Figure 2.

(A) Domain organization of DSX^M, DSX^F, and MAB-3. Amino-terminal black rectangles indicate DM domains; the carboxy-terminal DSX dimerization domain and sex-specific extension (cross-hatched or gray; not present in MAB-3) are also indicated. (B,top) Three transcription factors (AEF1, DSX, and bZIP1) bind fbe enhancer (An and Wensink 1995a,b) at overlapping target sites (aef1 is shown in black, dsxA in red, and bzip1 in blue); (bottom) consensus sequences. Boxed sites are based on DNase protection; DSX footprint spans 21 bp, whereas DmC/EBP footprint spans 19 bp. DNase footprints overestimate DNA target sites due to steric occlusion between enzyme and protein–DNA complex. (C) Model of sex- and tissue-specific regulation of yolk–protein expression by fbe (An and Wensink 1995a,b).

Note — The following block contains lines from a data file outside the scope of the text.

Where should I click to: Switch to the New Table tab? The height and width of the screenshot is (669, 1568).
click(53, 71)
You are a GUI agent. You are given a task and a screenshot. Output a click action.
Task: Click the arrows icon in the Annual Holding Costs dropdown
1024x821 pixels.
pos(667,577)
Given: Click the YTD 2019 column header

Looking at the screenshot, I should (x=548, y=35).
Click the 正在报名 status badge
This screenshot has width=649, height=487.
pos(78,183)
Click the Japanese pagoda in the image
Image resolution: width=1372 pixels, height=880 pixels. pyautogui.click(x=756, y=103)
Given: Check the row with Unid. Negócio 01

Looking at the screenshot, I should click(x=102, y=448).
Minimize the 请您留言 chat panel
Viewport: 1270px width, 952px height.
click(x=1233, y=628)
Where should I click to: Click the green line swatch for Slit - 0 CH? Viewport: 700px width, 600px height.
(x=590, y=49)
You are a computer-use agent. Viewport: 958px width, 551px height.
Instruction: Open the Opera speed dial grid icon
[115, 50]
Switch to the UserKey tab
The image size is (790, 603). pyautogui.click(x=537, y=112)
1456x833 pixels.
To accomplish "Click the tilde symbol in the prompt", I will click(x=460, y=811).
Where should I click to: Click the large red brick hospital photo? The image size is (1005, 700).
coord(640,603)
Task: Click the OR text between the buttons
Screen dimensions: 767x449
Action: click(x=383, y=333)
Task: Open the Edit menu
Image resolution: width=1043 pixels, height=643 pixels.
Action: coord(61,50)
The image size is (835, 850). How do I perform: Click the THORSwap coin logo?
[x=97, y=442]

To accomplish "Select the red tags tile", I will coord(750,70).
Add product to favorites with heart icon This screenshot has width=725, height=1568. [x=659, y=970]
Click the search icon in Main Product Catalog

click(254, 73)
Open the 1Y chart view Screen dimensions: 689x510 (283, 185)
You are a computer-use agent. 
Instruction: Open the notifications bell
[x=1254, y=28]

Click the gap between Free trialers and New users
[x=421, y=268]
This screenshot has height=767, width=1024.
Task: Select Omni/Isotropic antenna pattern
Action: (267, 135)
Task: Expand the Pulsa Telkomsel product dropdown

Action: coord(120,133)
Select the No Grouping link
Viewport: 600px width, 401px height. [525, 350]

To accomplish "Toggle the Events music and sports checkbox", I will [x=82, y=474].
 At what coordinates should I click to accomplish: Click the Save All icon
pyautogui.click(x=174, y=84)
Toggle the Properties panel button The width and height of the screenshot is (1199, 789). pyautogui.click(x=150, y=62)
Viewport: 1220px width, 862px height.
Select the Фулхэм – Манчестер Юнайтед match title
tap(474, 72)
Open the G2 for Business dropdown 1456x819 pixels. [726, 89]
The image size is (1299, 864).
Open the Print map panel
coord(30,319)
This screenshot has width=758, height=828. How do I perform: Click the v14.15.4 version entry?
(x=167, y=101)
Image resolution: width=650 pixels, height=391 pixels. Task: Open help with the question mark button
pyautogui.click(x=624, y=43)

DSX binds as dimer; only monomer is shown (ribbon model). In model dsxA and bzip1 are occupied simultaneously to activate promoter in female. Binding of either DSX^M or DSX^F displaces AEF1 from its target site aef1. In female, fat body expression of DSX^F is higher than that of AEF1, and therefore in the presence of bZIP1, yolk proteins are expressed. Expression is repressed in ovary with higher levels of AEF1, which displace DSX^F. Male-specific repression of yolk proteins occurs as binding of DSX^M, which is 122 residues longer than DSX^F (Burtis and Baker 1989), occludes bzip1 or inactivates bound bZIP1, and therefore is repressed in male (C,bottom; Coschigano and Wensink 1993). It is not known which Drosophila bZIP family member is active in fat body. (D) Overlapping DSX DM and bZIP phosphate contacts are inferred based on methylphosphonate interference studies (red circles); sites of bZIP contact are as predicted by GCN4 cocrystal structure (blue circles; Keller et al. 1995). Filled or half-filled red circles indicate sites of strong or weak DM interference, respectively.